(Data for this task)

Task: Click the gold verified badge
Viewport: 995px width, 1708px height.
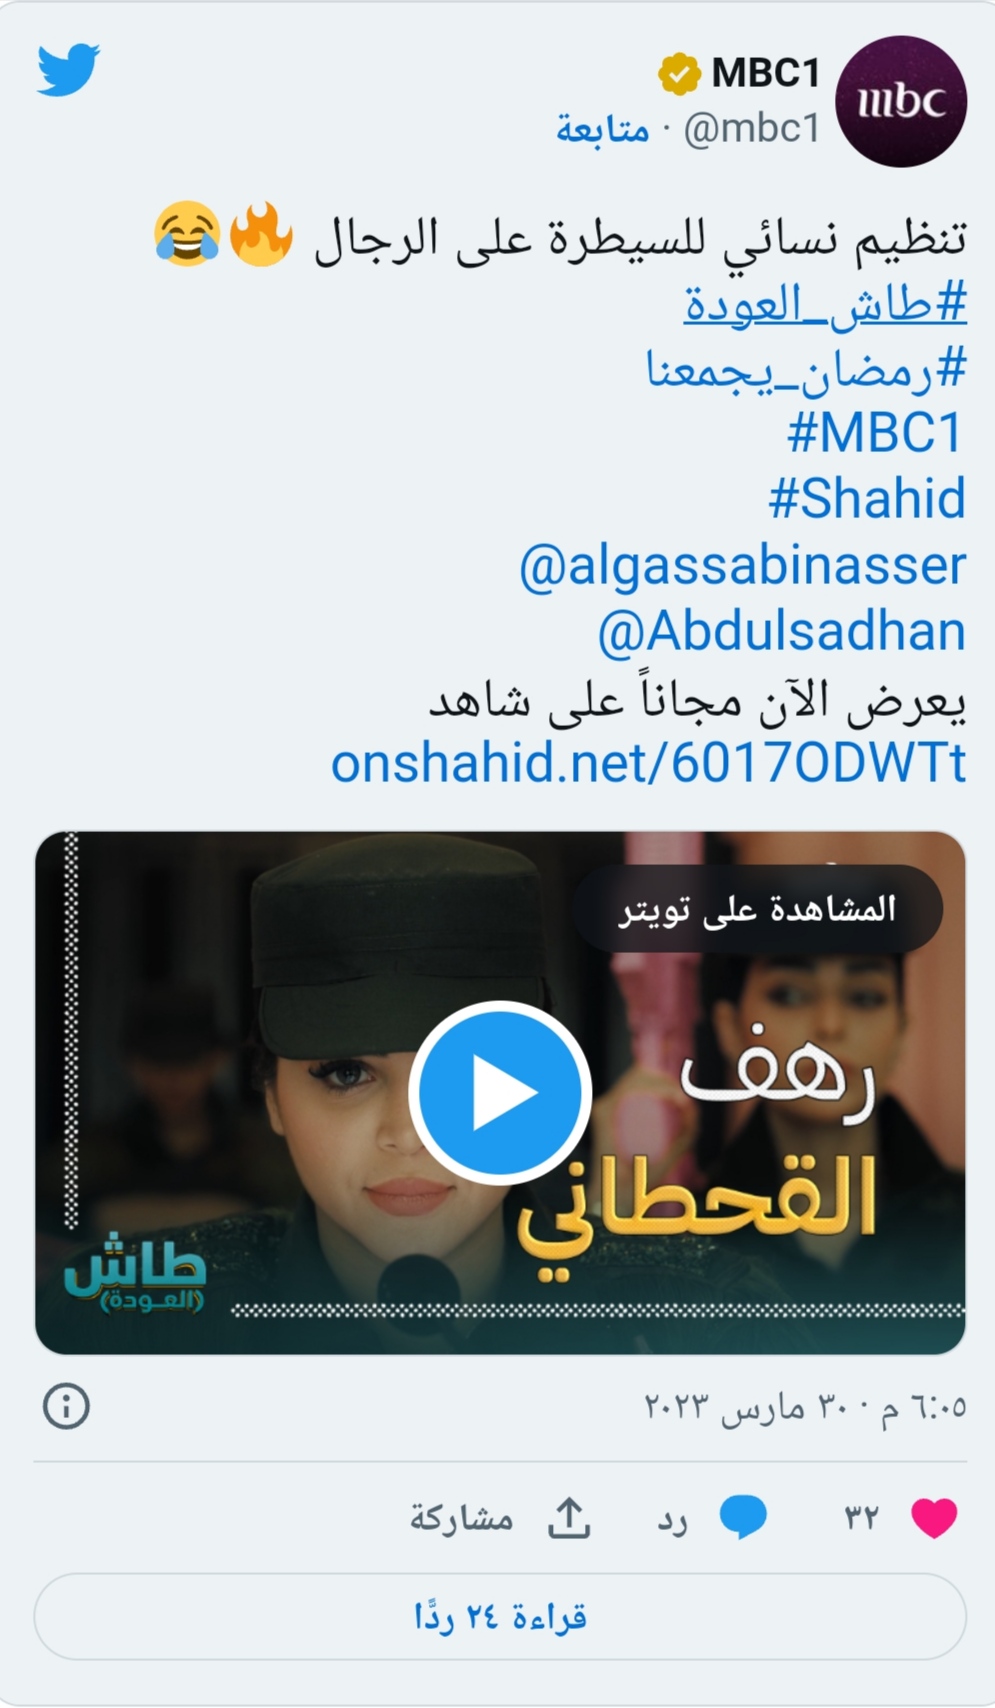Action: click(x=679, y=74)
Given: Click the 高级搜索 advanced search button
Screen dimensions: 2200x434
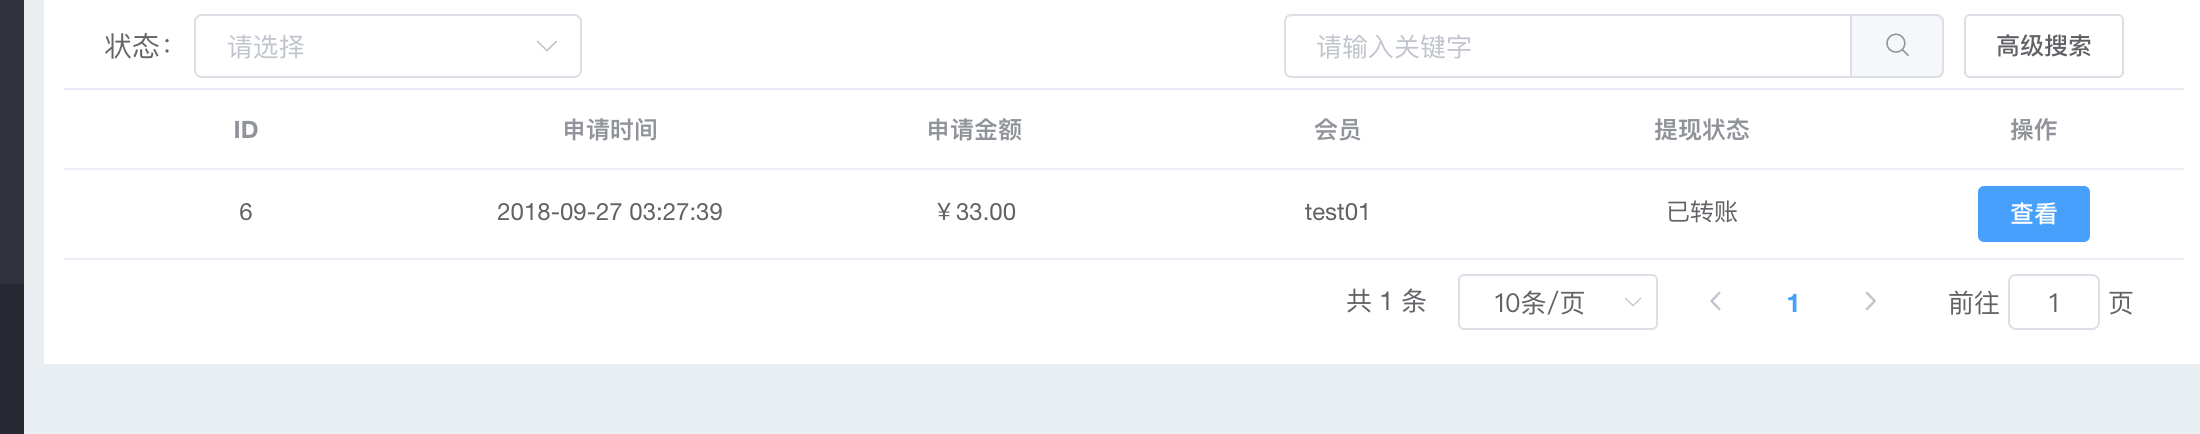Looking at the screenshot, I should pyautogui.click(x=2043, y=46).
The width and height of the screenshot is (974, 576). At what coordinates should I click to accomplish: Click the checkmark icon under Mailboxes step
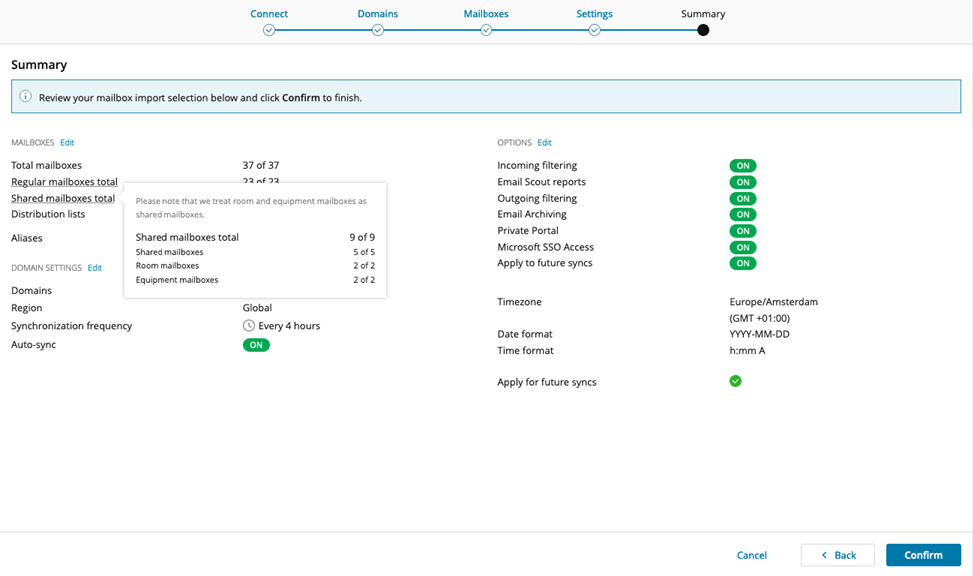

(End Data for this task)

• **Activity**:
Copy out each record word for word and omit any pictures.

• **Task response**:
Task: Click the gold verified badge
Viewport: 995px width, 1708px height.
Action: click(x=679, y=74)
Given: Click the 高级搜索 advanced search button
Screen dimensions: 2200x434
Looking at the screenshot, I should pyautogui.click(x=2043, y=46).
The width and height of the screenshot is (974, 576). At what coordinates should I click to accomplish: Click the checkmark icon under Mailboxes step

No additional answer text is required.